La tradición inglesa de vacacionar frente al mar llegó a la Argentina a fines del siglo de XIX. La fundación de Mar del Plata por Patricio Peralta Ramos en 1874, la llegada del Ferrocarril del Sud en 1886 y la inauguración del exclusivo Bristol Hotel en 1888 hicieron de la ciudad atlántica el sitio predilecto de las clases altas.
“Se entiende que nadie va a Mar del Plata para disfrutar del mar, para admirar los cambiantes juegos de las olas sobre las rocas, la magia de los crepúsculos o de los claros de luna, porque todo el día, con una sinceridad que desarma, las gentes vuelven la espalda al océano, y no tienen ojos más que para los paseantes. Se va a Mar del Plata a lucirse, a lucir su fortuna, a divertir a las muchachas, y a armar las primeras intrigas que se resolverán en los noviazgos de invierno”, escribía en la década del 20 el corresponsal del diario “Le Figaro” en Buenos Aires, citado por Felipe Pigna en el sitio “El Historiador”.
La vida social giraba en torno al Bristol Hotel. Además de los paseos y de la contemplación del mar, entretenían a los selectos visitantes los juegos de azar (el casino fue inaugurado en 1889), las carreras de caballos, el golf y el “tiro de la paloma”.
“Todavía los baños de mar no despertaban gran interés entre los veraneantes y la relación con las olas era más bien contemplativa.

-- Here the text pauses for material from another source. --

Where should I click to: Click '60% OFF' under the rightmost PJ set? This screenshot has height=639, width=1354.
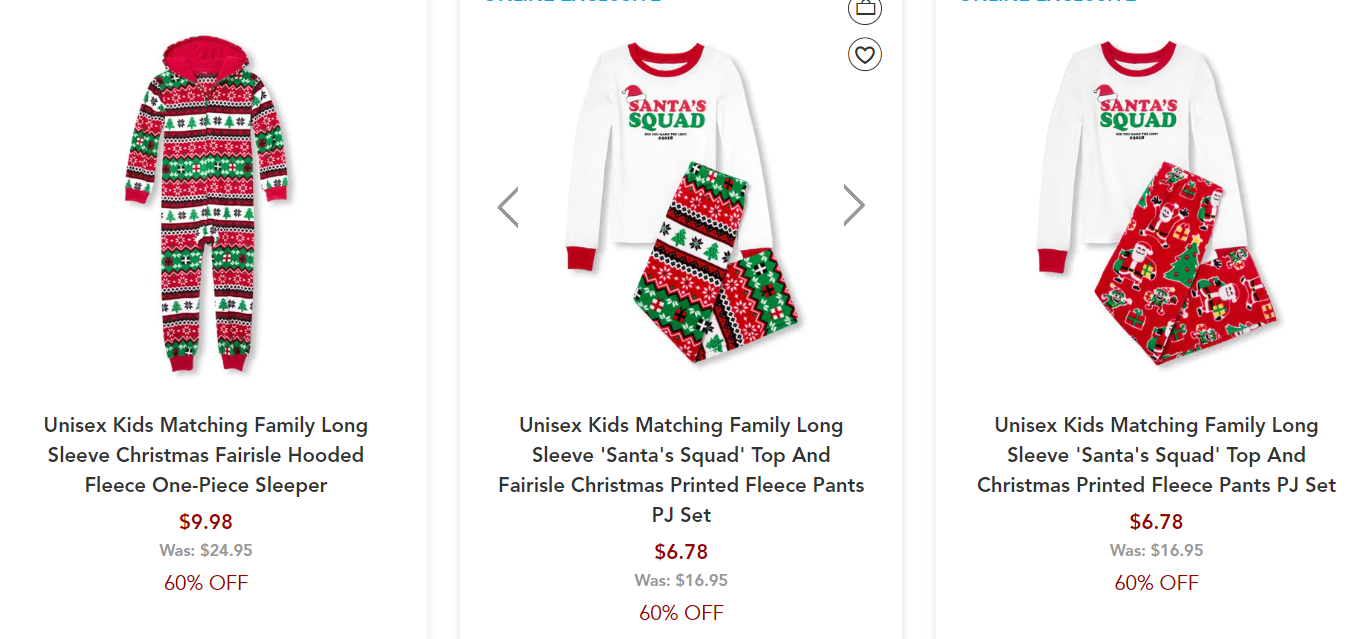click(x=1156, y=583)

El estricto código de baño establecía que debía asistirse a la playa vestido desde el cuello hasta las rodillas y no era infrecuente que las vestimentas más atrevidas se exhibieran en fiestas y salones”, apunta Piglia.
El ambiente exclusivo de “la Feliz” cambiaría para siempre con el turismo social promovido por el peronismo, que se valió de la mejora en la infraestrutura, como la unión entre la llanura y el mar que propició la inauguración de la ruta 2 en 1938, y de la popularización de los servicios: en 1950 se inauguraría la “Clase Turista” en el servicio de trenes.
Todo esto en un contexto de ampliación de derechos y ascenso social que se produjo a partir de la llegada de Juan Domingo Perón al gobierno, que incluía vacaciones pagas, beneficios a través de estatutos y convenios colectivos de trabajo y el desarrollo de infraestrutura turística por parte del Estado y los sindicatos, que compraron viejos hoteles y contruyeron otros.
La nueva realidad material fue acompaña por la institución de nuevos sentidos. El acceso a la playa se volvió también un indicador de estatus social, un redistribuidor de los bienes simbólicos y discursivos.
“La retórica justicialista era rotunda en un punto: no había barreras para el acceso de los trabajadores a estos bienes, hasta ahora, afirmaban, vedados”, destaca Elisa Pastoriza en “La conquista de las vacaciones. Breve historia del turismo en la Argentina” (Edhasa, 2011).
Mar del Plata abrió así sus puertas a las familias obreras y a las clases medias, proceso que alcanzaría su mayor esplendor en los años 60 y 70. En 1973 sus playas recibirían a tres millones de turistas. Para aquel entonces las clases altas ya buscaban exclusividad en los bosques de Pinamar o en la uruguaya Punta del Este.